This manual is intended to complement policy documents such as the Manual on Uniform Traffic Control Devices, and is not intended to replicate or replace the Highway Capacity Manual, national or local engineering documents on signal timing, nor is it intended to serve as a standard or policy document. Rather, it provides a summary of practices intended to help practitioners in the timing of traffic signals.


The origin of traffic control signals can be traced back to the manually operated semaphores first used in London as early as 1868. The first traffic signal in the United States was developed with the objective to prevent accidents by alternatively assigning right of way. The traffic signal has changed significantly since its early development.

Today, there are more than 272,000 traffic signals in the United States (1). They play an important role in the transportation network and are a source for significant frustration for the public when not operated efficiently. As the era of freeway building draws to a close, urban arterials are being called upon to carry more users than ever before at a time when the users of these facilities are growing more complex (older drivers, more distractions, larger vehicles, etc) and the demand for such use continues to outpace transportation supply. According to the 2001 Nationwide Personal Transportation Survey, on average, an individual traveled 40 miles per day, up from approximately 35 in 1990 (2). At the same time, the use of traffic signals at a busy intersection in a typical urban area might direct the movement of as many as 100,000 vehicles per day. In fact over ten percent of all intersections in California carry more than 60,000 Average Daily Traffic (ADT) for movements (3). It is estimated that many of these signals could be improved by updating equipment or by simply adjusting and updating the timing plans. Outdated or poor traffic signal timing accounts for a significant portion of traffic delay on urban arterials and traffic signal retiming is one of the most cost effective ways to improve traffic flow and is one of the most basic strategies to help mitigate congestion.

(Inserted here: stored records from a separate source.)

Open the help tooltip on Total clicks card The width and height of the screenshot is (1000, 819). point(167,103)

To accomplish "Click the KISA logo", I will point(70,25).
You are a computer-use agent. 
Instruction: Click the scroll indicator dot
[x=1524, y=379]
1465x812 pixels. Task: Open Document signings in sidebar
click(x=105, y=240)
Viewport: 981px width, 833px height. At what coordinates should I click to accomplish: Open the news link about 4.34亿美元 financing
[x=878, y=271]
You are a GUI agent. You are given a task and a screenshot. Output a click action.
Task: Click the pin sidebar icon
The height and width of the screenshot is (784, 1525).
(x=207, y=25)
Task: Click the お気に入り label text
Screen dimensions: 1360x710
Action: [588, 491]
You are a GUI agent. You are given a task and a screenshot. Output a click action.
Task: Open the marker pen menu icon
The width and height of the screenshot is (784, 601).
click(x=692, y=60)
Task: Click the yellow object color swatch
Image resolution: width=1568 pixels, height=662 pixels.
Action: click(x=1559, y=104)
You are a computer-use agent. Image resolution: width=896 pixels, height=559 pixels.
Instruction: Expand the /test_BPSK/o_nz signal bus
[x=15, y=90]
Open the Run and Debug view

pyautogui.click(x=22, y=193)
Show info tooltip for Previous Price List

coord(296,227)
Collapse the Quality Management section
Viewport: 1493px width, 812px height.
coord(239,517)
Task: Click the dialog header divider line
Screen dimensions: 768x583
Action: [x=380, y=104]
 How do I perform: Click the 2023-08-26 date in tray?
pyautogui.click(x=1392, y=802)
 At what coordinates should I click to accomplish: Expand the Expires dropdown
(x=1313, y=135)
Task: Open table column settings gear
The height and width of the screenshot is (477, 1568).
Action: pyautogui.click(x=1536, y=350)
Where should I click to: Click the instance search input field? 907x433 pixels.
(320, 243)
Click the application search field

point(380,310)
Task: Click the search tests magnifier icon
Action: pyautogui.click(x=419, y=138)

Despite their important role in traffic management, traffic signals, once installed, are often not proactively managed. Maintenance activities are frequently delayed or canceled, in reaction to shrinking budgets and staffs. More than half of the signals in North America are in need of repair, replacement, or upgrading. In 2007, the National Traffic Signal Report Card was released by the National Transportation Operations Coalition and consisted of the composite national scores from an agency self-assessment related to traffic signal control and operations, the responses in five sub areas indicate an overall national "grade" of D up from a D- in 2005. (4).

FHWA has recognized the critical role that traffic signal timing plays within the overall transportation network. Signal timing offers the opportunity to improve the mobility and safety of the street system and contribute environmental benefits. This document is intended to further increase the awareness of the need for resources devoted to operation of the transportation system.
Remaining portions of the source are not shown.